Hi. Do most vessels currently sailing, have flow-meters to measure their fuel consumption? Someone told me that many ships don't have any automated means of calculating fuel consumed, which sounds crazy to me given how much fuel they must use. I know they take bunker surveys too, but was wondering how common flow-meters really are.


----------



## Julian Calvin (Feb 2, 2011)

Believe that IMO say that from 2018 (or19)all vessels over 5k tons must be fitted with a Fuel Management System.
Where I am working, the IOCs (Oil Majors) are starting to insist that all contract vessels are fitted with an Electronic Fuel Management System, usually monitored by a third party. Using this system ALL consumption is monitored 24/7. Big brother is watching you.
Where used, fuel consumption has dropped dramatically.


----------



## Finominal (Jun 28, 2017)

I understand the EU is monitoring fuel usage through a new regulation called "MRV" for all 5k+ vessels, but didn't know about IMO.. Interesting.


----------



## Varley (Oct 1, 2006)

Finominal said:


> Hi.

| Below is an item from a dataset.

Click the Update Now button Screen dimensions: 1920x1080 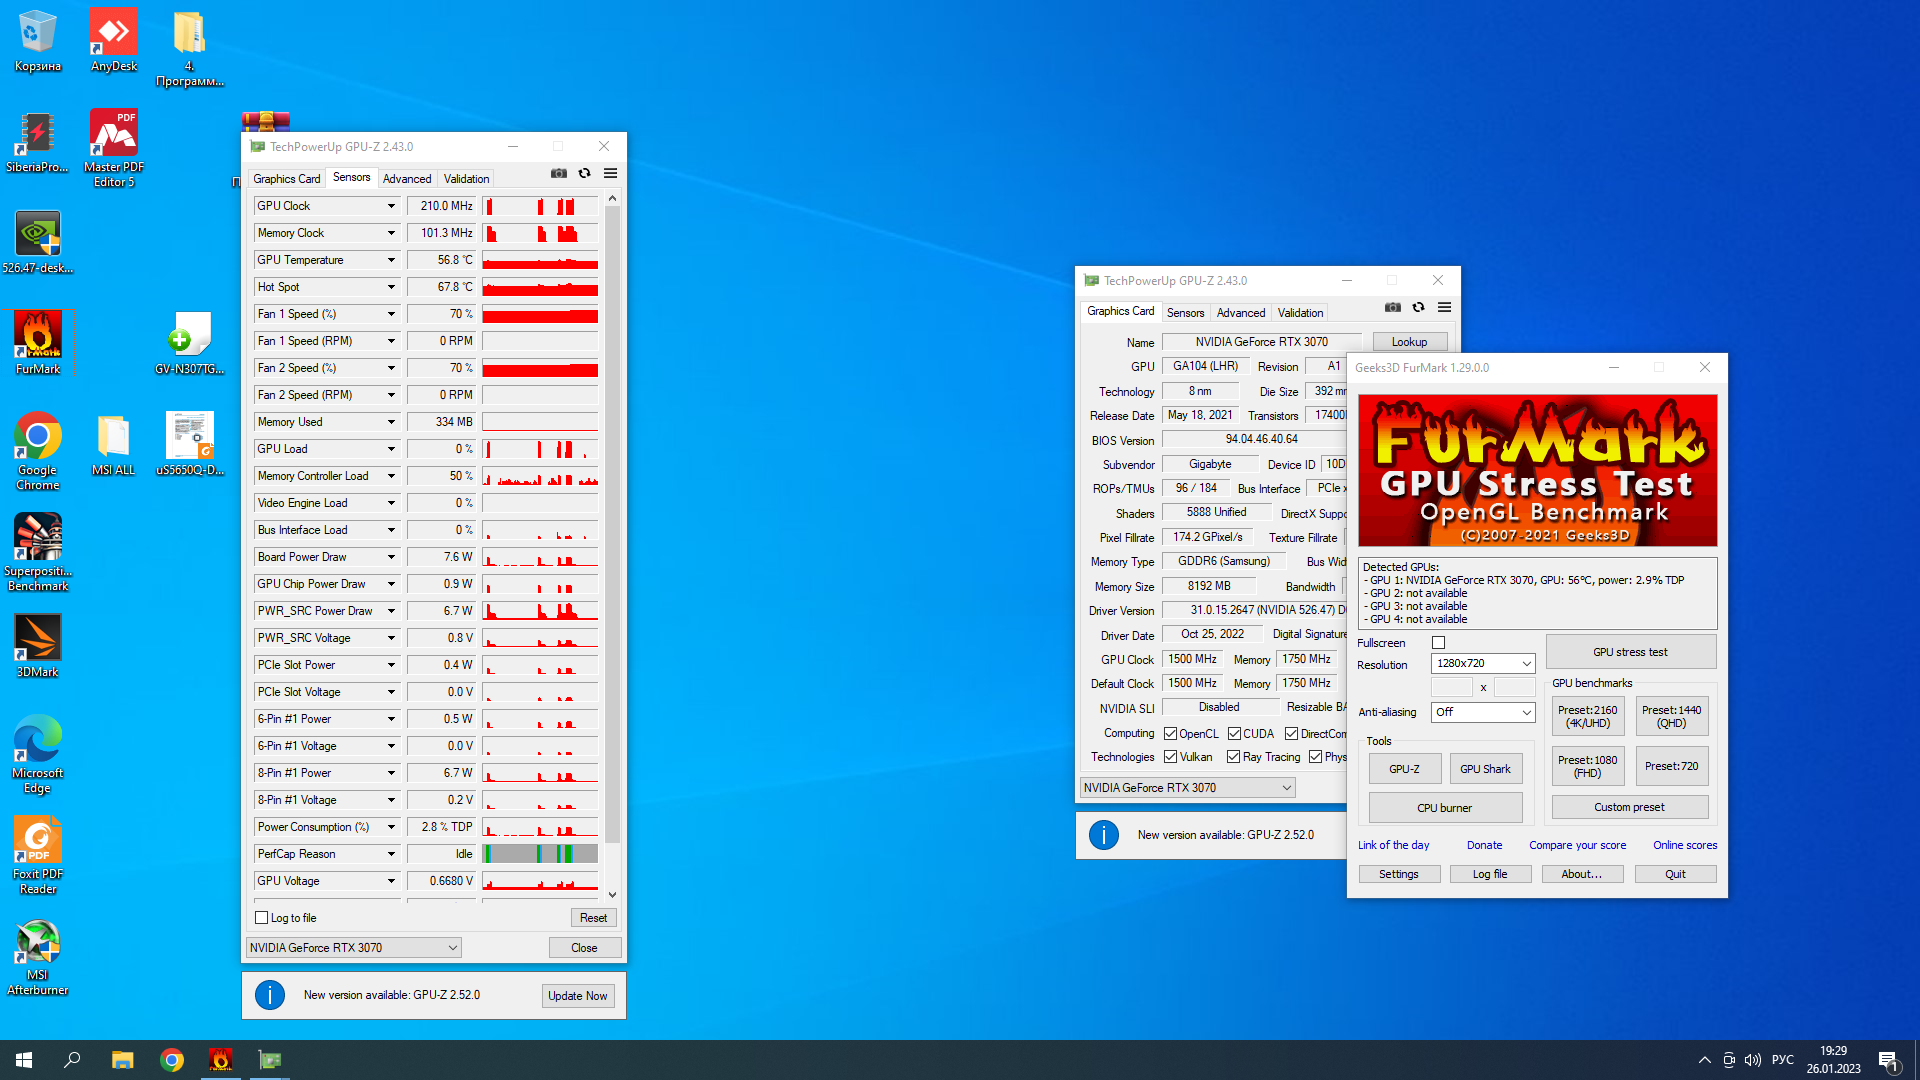(577, 996)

Do most vessels currently sailing, have flow-meters to measure their fuel consumption? Someone told me that many ships don't have any automated means of calculating fuel consumed, which sounds crazy to me given how much fuel they must use. I know they take bunker surveys too, but was wondering how common flow-meters really are.

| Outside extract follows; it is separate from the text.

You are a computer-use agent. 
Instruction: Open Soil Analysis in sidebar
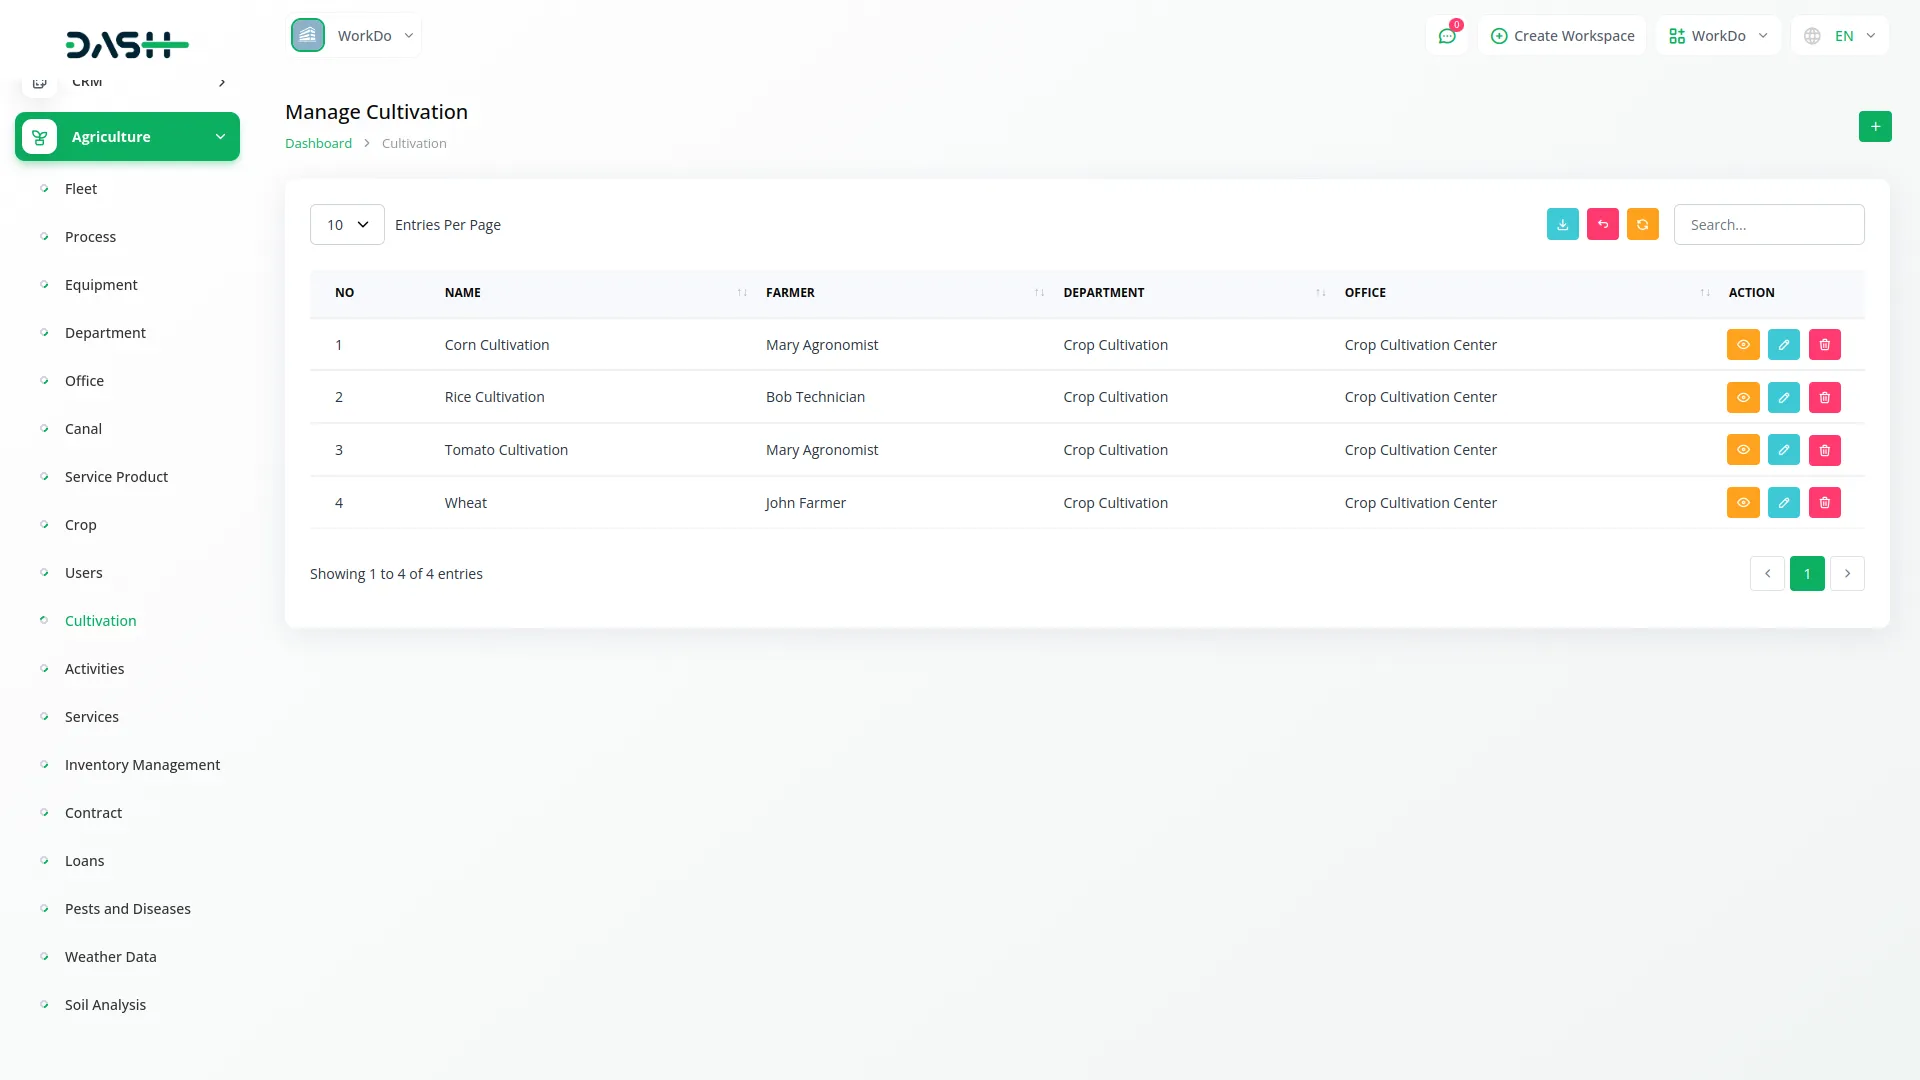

Every vessel I know well had a main engine fuel 'counter'. The principle problem with a diesel is that the counter counts not only that burned but also that spilled. Therefore two counters and subtract one from the other (and careful to site them so they don't end up restricting the fuel). Something of a holy grail to have accurate fuel metering. 

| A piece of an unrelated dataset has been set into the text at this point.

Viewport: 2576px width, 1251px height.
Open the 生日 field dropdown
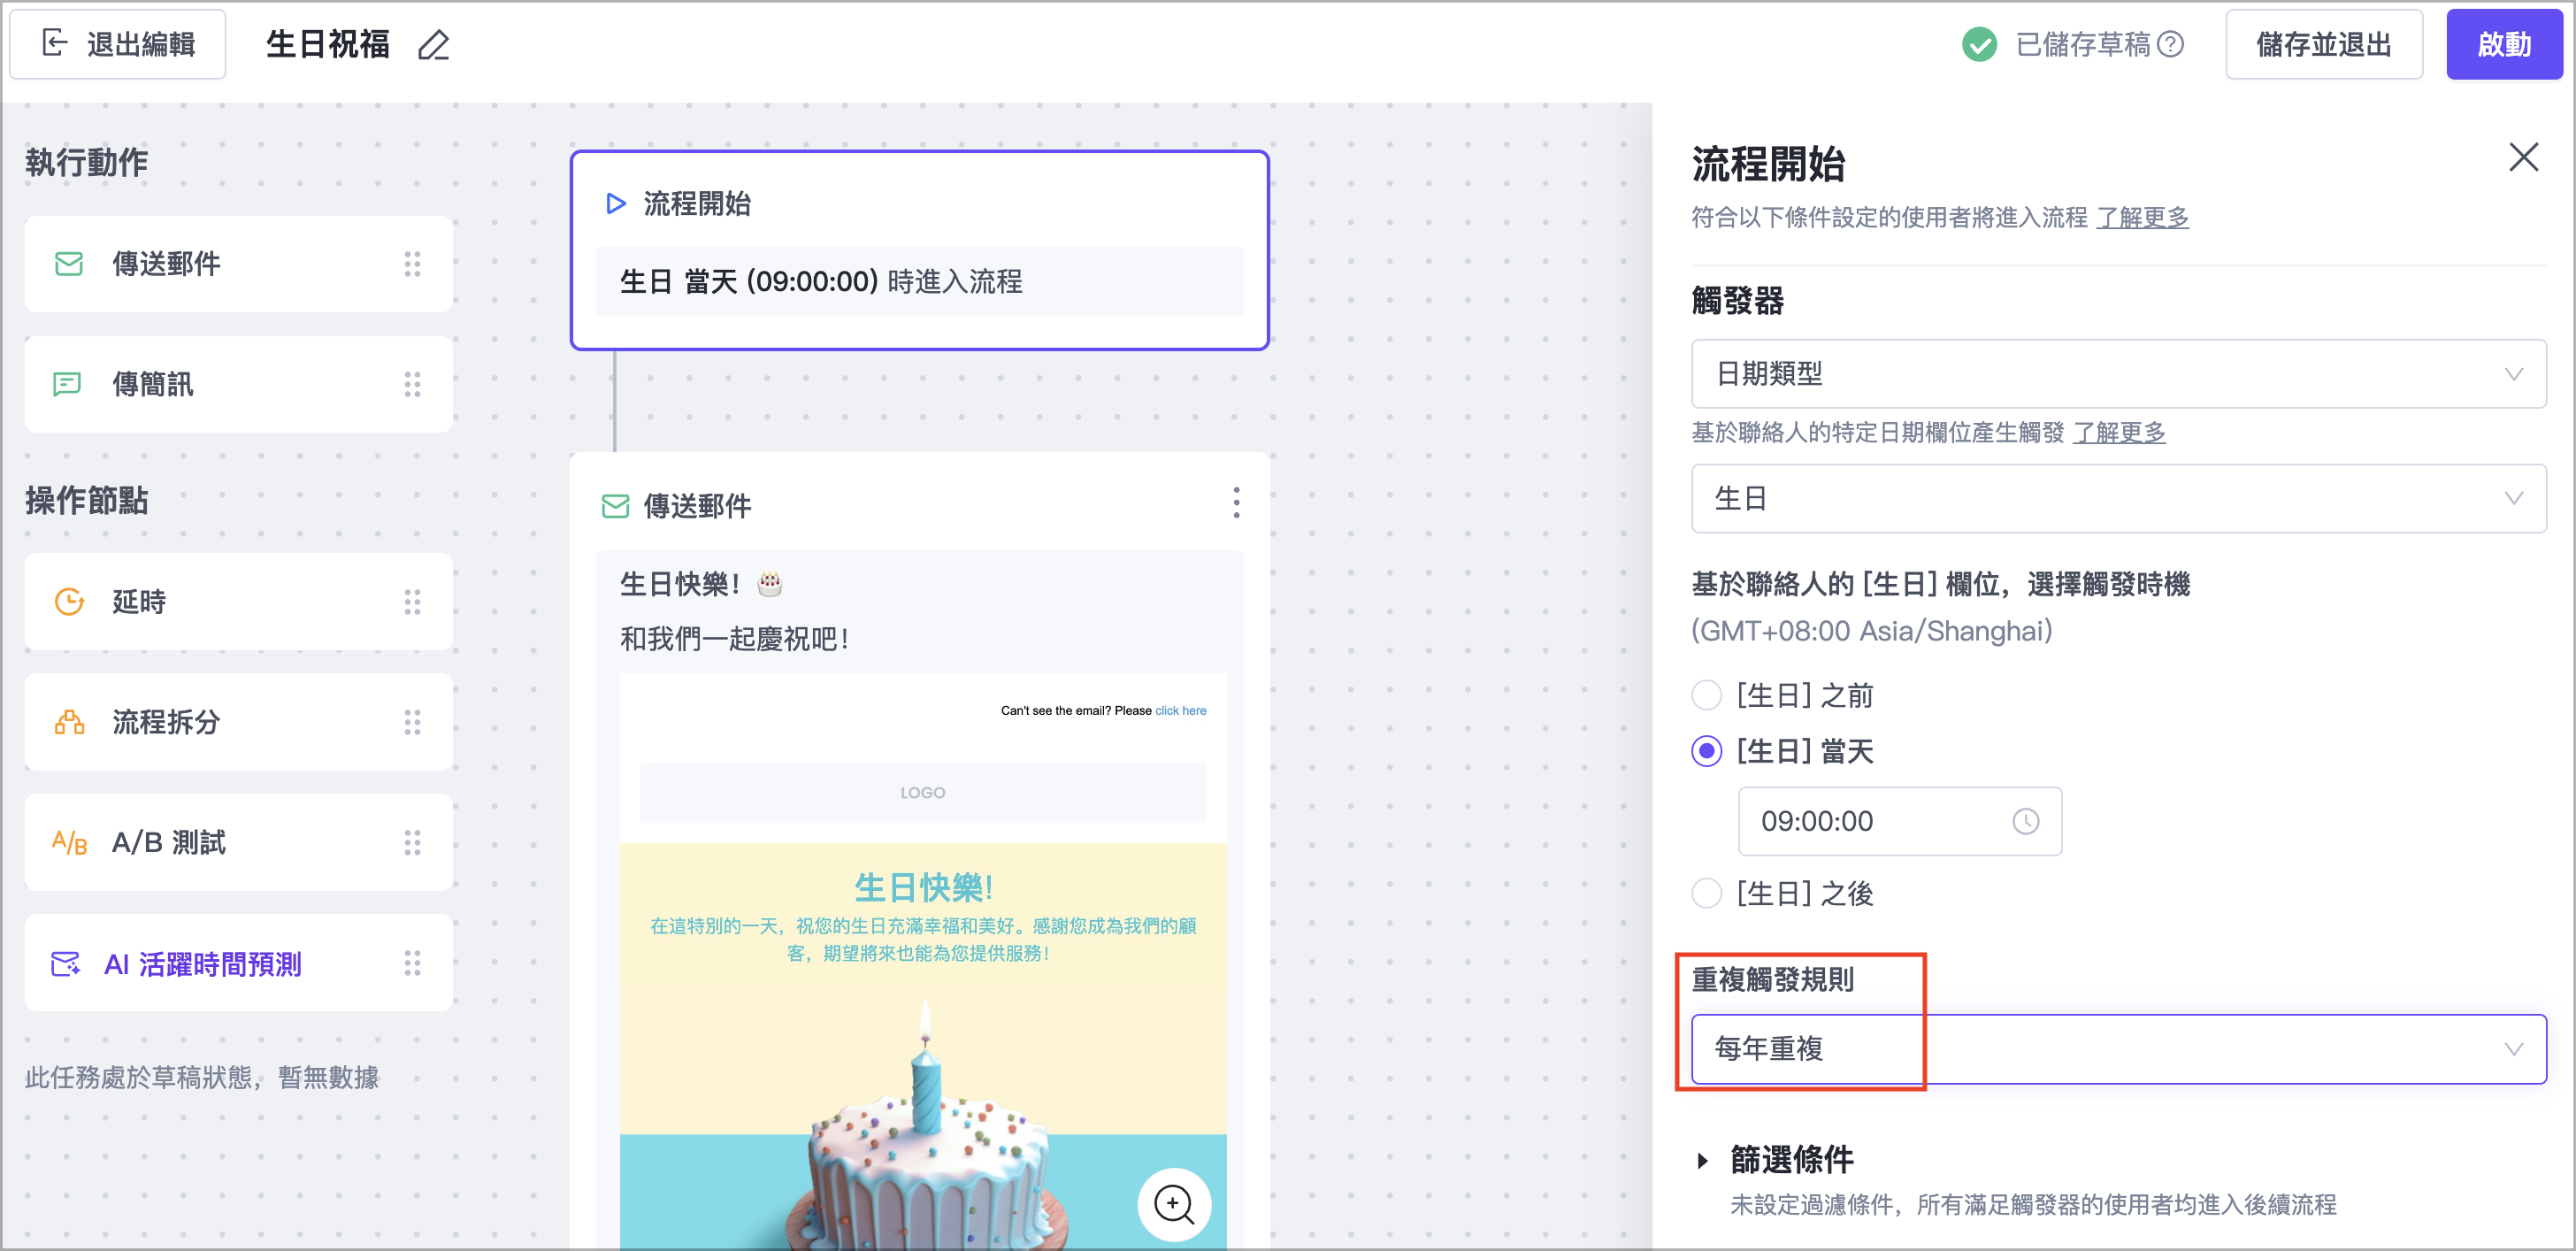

Guess with current regulations, dual fuel/BFO/low sulphur changeover etc. better techniques have been developed.


----------



## tsell (Apr 29, 2008)

Cor, sounds complicated, Varley. I can recall in the fifties, the chippie sounding the fuel with a long stick. Simple enough - we only ran out once - in the Thames and got a tow. No problem!(egg)

Taff


----------



## Julian Calvin (Feb 2, 2011)

Under the new systems, everything is metered. Flow to and from main engines, generators and any auxiliary engines. This goes to a central unit and continuously fed by satellite to a control centre. Meanwhile, a GPS, independent of AIS, is sending movement details to the same centre.
Thus consumption is monitored against actual movements. This then checked daily against Masters detailed movement report.


----------



## chadburn (Jun 2, 2008)

Sounds like there might be cause for a fuel 'Secret Pipe'.


----------



## Engine Serang (Oct 15, 2012)

What will the Chief now do with his sleeves?


----------



## skilly57 (Mar 11, 2008)

Working on 3 very hi-tech diesel-electric, silicone-controlled-rectifier drives, triple screw anchor handlers in the W.A. offshore a few years ago. When we took the boats back after the 10 month contract, the Singapore manager had a lot of queries about how we were running them. Of the 54 identical vessels, the 3 in W.A. were all burning 20% less fuel while supposedly doing exactly the same jobs! We told Rendy we were so well paid we had no need to steal fuel and sell it on the black market to supplement our incomes! The look on his face was priceless!

Skilly

'Sleeve oil' - haven't heard that one for a long time. My memory really must be failing!


----------